= PITCHf/x =

Pitch tracking system in baseball

PITCHf/x was a system created and maintained by Sportvision that tracks the speeds and trajectories of pitched baseballs. This system, which made its debut in the 2006 Major League Baseball (MLB) postseason, is installed in every MLB stadium. The data from the system was often used by broadcasters to show a visual representation of the pitch and whether or not a pitch entered the strike zone. PITCHf/x was also used to determine the type of pitch thrown, such as a fastball, curveball or slider. MLB used the data from PITCHf/x in its Zone Evaluation System used to grade and provide feedback to umpires. Sabermetric analysts note that umpire accuracy has improved after the technology was introduced to MLB.

In 2017, PITCHf/x was replaced by TrackMan, a component of Major League Baseball's Statcast platform.

==Usage==
PITCHf/x was a system using three permanently mounted cameras in the stadium to track the speed and location of a pitched baseball from the pitcher's mound to home plate with an accuracy of better than one mile per hour and one inch. With PITCHf/x, statistics such as the pitcher with the fastest fastball, or the pitcher with the sharpest-breaking curve, etc., can be analyzed. It calculated the movement of pitches caused by the Magnus force.

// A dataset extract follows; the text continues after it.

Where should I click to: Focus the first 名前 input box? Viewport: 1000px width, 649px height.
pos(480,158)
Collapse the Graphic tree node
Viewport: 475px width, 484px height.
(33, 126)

The PITCHf/x data was used in MLB's online Gameday webcast to show the path and speed of each pitch, as well as the location with respect to the strike zone as the pitch crossed the front of home plate. Gameday presents two values from PITCHf/x to characterize the deflection of the pitch trajectory. The BRK quantity represents the amount of bend in the trajectory at its greatest distance from a straight line. A curveball will have a larger value of BRK than a fastball. The PFX quantity represents the deflection of the baseball due to the spin and drag forces from the path it would have taken under the influence of gravity alone. For example, a fastball would have a small value for BRK but a large value for the spin displacement PFX because of the rising action of the fastball caused by backspin. Conversely, a curveball or slider will have a significant break measurement, but lower spin displacement.

Major League Baseball Advanced Media, which owns the data used in Gameday, releases the data every day in XML format. Several privately owned websites display this information, often with sorting functions and visual displays.

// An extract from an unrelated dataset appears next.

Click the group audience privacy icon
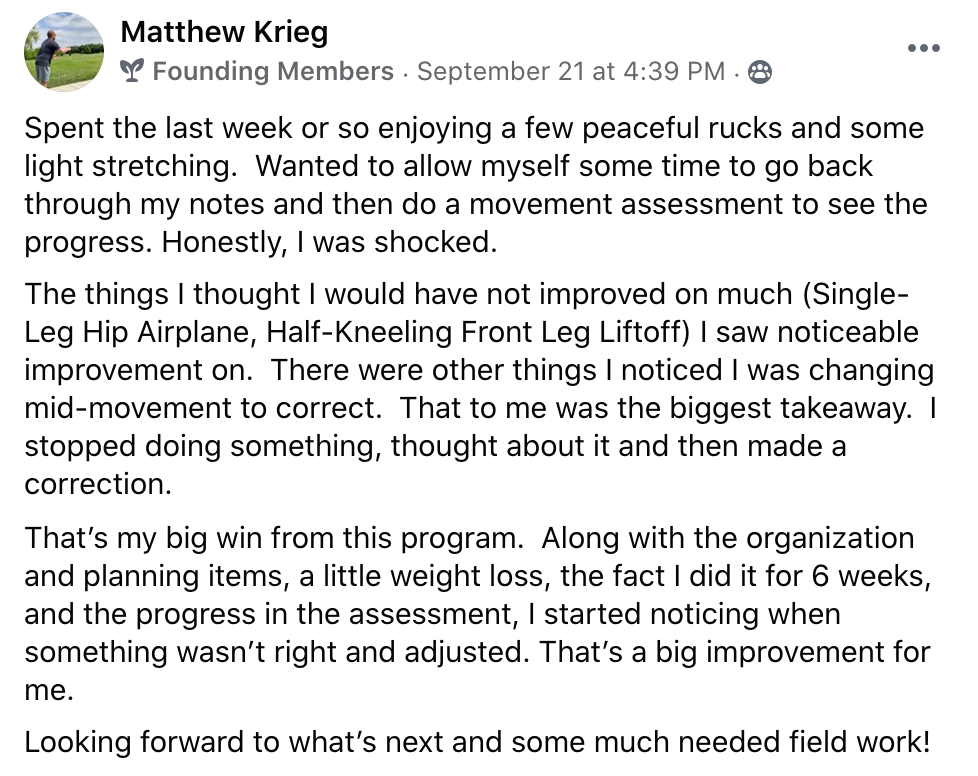Screen dimensions: 978x776 coord(760,72)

According to University of Illinois professor Alan M. Nathan, the PITCHf/x system allows analysts to "record with unprecedented precision such quantities as the pitch speed and the location at home plate. But even more importantly, we have measures of quantities that we never had before. As a result, we now have new and novel ways to study the art of pitching."

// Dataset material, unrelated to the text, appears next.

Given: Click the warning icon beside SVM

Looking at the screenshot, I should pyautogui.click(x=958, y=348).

PITCHf/x data is generally consistent across ballparks, but there have been instances of apparent discrepancies in the data gathered at certain ballparks. (For example, a pitcher's fastball speed might be 1–2 mph faster at home than on the road.) PITCHf/x uses algorithms to automatically classify every pitch by type, but these algorithms are imprecise.

For the 2017 season, PITCHf/x was deprecated and replaced by TrackMan, a component of Major League Baseball's Statcast platform.